● What to work on
In the entries that follow, the first line to write out is the one containing "Enable the OFF toggle beside 1.21945", and the last is the one containing "This screenshot has height=972, width=2576.". Reproduce that stretch exactly, with nothing before or after it.
::: Data shown
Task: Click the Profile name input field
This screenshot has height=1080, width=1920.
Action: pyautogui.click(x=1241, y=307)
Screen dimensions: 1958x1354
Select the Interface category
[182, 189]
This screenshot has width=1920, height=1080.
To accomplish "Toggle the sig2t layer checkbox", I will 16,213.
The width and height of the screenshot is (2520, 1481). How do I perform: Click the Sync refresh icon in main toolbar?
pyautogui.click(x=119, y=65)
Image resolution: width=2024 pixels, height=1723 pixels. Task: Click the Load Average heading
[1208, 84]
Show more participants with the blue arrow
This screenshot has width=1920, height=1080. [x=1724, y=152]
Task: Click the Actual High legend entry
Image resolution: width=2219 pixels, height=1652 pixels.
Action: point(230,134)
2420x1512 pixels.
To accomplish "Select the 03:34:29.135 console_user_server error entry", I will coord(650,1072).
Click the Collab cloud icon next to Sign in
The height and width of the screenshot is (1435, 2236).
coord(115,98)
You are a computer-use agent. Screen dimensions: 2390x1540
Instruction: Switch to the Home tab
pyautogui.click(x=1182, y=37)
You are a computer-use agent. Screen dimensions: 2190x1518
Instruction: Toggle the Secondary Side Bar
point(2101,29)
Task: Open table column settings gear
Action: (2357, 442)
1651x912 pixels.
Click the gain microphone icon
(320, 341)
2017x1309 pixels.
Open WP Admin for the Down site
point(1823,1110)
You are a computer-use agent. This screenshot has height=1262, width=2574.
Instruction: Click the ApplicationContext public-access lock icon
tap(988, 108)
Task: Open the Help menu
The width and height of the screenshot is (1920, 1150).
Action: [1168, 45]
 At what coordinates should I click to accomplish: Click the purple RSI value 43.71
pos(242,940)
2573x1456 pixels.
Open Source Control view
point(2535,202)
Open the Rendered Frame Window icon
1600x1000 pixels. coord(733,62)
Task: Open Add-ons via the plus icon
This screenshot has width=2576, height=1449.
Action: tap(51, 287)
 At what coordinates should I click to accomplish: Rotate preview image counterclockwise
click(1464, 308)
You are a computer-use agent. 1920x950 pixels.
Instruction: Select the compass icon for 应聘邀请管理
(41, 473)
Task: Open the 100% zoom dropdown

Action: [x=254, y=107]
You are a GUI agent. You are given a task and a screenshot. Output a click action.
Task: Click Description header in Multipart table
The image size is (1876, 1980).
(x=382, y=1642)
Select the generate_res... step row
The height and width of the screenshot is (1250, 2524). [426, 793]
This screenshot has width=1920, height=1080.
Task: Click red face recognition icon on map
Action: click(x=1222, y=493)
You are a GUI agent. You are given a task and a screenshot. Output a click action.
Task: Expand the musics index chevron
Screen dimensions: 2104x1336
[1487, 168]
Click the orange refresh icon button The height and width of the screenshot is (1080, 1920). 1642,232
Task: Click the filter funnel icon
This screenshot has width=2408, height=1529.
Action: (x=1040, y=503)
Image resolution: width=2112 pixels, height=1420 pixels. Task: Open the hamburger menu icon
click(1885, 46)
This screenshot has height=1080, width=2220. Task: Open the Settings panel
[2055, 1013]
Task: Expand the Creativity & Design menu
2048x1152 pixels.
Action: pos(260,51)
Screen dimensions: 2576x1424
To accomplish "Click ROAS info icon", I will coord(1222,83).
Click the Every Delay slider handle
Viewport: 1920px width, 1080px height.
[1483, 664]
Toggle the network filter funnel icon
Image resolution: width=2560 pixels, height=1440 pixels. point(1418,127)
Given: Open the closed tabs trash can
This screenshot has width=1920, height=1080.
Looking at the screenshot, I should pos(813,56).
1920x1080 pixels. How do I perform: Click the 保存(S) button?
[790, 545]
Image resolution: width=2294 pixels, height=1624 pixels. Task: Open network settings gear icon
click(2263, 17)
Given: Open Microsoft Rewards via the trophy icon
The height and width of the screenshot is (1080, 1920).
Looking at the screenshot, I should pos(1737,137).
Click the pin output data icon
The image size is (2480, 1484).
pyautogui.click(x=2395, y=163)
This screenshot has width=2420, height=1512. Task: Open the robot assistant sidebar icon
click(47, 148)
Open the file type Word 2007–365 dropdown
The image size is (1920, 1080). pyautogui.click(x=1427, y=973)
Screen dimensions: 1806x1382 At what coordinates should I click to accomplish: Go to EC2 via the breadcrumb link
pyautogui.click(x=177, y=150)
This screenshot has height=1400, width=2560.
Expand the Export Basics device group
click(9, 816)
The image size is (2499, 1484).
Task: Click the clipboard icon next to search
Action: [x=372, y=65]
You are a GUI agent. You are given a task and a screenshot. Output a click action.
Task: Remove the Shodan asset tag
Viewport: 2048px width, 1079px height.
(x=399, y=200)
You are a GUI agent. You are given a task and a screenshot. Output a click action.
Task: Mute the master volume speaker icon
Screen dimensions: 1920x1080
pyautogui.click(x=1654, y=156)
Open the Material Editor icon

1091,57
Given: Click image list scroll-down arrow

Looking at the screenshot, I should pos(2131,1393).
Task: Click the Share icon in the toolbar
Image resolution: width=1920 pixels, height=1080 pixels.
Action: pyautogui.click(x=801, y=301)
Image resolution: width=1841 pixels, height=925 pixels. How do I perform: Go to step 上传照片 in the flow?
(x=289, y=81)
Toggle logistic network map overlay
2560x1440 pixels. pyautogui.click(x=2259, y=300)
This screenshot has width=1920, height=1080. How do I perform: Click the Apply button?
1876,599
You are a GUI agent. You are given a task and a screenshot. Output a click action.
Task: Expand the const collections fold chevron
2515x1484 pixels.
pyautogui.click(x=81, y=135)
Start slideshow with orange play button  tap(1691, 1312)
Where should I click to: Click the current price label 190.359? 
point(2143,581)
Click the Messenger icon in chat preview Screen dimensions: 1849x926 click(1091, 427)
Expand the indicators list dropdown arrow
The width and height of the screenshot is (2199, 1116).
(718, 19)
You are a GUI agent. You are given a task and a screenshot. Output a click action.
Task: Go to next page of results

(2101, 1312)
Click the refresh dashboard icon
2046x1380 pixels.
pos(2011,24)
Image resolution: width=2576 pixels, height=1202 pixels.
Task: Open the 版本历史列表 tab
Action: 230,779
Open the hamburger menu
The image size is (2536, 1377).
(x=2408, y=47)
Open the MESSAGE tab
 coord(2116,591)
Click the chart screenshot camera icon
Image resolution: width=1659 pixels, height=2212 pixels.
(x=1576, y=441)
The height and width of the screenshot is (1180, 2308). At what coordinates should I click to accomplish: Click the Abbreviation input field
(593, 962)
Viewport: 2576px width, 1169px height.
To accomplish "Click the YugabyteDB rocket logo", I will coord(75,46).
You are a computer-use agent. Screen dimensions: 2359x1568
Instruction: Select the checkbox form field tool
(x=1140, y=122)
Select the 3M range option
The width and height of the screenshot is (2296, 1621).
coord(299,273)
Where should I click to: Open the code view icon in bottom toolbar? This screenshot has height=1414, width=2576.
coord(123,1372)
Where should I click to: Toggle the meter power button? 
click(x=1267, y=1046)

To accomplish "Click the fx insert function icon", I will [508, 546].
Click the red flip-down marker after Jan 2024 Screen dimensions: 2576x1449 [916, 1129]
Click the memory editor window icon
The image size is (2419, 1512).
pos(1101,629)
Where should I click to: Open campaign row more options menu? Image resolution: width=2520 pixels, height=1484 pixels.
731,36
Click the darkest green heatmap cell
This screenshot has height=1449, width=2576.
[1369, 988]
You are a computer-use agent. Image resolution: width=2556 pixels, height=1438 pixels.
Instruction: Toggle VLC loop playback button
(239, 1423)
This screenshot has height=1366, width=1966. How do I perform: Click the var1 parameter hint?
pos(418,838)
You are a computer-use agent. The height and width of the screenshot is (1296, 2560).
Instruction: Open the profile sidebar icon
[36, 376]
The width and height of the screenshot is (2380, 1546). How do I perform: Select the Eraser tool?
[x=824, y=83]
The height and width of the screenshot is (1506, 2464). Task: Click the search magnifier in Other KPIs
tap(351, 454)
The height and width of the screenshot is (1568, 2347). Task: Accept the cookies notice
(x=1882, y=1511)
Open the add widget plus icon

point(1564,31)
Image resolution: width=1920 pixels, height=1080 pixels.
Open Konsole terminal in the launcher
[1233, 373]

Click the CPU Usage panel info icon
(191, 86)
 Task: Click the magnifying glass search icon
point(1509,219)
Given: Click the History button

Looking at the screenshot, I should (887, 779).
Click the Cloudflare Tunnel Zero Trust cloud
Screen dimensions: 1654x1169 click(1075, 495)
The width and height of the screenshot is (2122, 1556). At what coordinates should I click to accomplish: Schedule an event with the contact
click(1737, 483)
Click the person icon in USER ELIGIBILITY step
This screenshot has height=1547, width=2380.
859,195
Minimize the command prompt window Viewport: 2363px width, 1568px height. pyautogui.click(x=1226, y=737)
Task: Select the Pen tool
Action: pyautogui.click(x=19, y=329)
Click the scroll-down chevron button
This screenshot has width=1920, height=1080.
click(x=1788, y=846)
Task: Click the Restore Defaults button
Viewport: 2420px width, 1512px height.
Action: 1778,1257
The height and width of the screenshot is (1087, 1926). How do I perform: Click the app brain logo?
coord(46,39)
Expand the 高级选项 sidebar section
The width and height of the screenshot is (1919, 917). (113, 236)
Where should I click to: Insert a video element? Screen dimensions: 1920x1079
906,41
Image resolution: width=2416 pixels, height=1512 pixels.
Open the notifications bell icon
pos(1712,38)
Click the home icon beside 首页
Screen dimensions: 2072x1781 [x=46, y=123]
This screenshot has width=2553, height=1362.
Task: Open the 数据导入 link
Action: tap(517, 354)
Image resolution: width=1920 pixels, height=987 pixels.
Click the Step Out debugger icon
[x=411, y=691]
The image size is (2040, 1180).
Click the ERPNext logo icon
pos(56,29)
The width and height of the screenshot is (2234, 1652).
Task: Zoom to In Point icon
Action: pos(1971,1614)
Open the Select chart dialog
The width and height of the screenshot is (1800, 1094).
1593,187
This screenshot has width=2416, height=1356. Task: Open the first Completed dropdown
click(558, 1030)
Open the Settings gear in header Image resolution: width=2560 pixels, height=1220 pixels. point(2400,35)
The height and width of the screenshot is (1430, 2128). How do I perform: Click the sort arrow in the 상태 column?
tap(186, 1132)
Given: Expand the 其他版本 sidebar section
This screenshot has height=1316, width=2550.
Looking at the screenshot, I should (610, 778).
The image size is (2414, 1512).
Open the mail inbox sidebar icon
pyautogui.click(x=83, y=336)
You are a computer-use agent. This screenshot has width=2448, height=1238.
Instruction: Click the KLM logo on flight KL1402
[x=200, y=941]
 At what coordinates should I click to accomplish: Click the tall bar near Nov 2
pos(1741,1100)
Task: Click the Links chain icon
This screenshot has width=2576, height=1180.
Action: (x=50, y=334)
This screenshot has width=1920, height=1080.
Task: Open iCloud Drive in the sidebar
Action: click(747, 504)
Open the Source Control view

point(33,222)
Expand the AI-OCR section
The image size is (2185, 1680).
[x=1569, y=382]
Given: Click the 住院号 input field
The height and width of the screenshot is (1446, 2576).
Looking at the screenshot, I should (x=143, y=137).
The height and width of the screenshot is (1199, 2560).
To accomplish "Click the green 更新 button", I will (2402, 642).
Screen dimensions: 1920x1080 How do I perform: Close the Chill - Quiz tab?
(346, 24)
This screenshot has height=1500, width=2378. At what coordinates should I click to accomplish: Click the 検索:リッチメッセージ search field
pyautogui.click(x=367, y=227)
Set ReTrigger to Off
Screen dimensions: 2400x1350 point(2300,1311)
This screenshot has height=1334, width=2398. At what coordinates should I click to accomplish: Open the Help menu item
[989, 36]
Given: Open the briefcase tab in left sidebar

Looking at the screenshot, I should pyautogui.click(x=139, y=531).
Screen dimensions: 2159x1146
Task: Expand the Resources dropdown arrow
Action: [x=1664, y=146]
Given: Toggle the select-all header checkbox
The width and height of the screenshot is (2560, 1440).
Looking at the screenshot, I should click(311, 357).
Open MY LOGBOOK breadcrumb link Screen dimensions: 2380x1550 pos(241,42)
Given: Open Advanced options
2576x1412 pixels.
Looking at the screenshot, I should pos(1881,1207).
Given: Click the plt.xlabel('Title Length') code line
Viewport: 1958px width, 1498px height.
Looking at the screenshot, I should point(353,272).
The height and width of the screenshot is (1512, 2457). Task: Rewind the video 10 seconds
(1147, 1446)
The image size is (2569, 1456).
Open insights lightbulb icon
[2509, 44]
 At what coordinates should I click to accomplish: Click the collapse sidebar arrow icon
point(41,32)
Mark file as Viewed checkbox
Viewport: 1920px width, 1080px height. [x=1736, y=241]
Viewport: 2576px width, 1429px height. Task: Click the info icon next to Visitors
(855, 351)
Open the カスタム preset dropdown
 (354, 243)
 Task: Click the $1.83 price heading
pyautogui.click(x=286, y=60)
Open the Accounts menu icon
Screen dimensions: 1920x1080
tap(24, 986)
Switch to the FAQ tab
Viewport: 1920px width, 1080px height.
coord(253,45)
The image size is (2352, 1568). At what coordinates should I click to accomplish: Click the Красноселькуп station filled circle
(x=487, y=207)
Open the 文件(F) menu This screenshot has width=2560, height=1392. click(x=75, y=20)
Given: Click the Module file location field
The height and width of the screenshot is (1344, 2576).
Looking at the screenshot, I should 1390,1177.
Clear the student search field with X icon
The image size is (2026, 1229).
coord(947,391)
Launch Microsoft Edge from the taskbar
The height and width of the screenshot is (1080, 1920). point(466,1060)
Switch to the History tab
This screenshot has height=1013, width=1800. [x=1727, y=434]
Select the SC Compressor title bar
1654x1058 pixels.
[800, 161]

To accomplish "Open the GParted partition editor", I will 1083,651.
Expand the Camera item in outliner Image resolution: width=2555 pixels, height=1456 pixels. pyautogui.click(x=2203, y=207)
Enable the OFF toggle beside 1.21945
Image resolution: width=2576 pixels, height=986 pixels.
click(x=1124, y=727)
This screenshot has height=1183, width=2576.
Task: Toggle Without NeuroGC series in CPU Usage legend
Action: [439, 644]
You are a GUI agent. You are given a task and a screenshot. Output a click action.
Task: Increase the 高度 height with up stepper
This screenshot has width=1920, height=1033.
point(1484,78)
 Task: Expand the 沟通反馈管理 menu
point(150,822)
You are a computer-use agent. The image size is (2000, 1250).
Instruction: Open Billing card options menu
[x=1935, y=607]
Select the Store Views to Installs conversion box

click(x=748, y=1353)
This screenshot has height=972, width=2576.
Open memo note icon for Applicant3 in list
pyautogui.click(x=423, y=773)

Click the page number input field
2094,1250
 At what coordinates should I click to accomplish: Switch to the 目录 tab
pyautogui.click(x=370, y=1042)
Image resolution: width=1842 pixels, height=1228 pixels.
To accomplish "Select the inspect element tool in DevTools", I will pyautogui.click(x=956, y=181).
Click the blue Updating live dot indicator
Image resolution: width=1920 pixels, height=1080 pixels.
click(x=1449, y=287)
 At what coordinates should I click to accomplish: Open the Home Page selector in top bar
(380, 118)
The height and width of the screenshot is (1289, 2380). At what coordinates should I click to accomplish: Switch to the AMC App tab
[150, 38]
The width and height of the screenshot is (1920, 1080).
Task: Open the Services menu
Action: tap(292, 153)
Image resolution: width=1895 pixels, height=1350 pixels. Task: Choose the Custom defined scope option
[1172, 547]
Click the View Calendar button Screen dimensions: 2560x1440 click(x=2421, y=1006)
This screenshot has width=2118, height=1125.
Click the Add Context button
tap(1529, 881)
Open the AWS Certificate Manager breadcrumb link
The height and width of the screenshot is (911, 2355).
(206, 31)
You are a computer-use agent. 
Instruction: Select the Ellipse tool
::::::
● Result below
Enable the OFF toggle beside 1.21945
Image resolution: width=2576 pixels, height=986 pixels.
click(x=1124, y=727)
This screenshot has height=1183, width=2576.
Task: Toggle Without NeuroGC series in CPU Usage legend
Action: [439, 644]
You are a GUI agent. You are given a task and a screenshot. Output a click action.
Task: Increase the 高度 height with up stepper
This screenshot has width=1920, height=1033.
point(1484,78)
 Task: Expand the 沟通反馈管理 menu
point(150,822)
You are a computer-use agent. The image size is (2000, 1250).
Instruction: Open Billing card options menu
[x=1935, y=607]
Select the Store Views to Installs conversion box

click(x=748, y=1353)
This screenshot has height=972, width=2576.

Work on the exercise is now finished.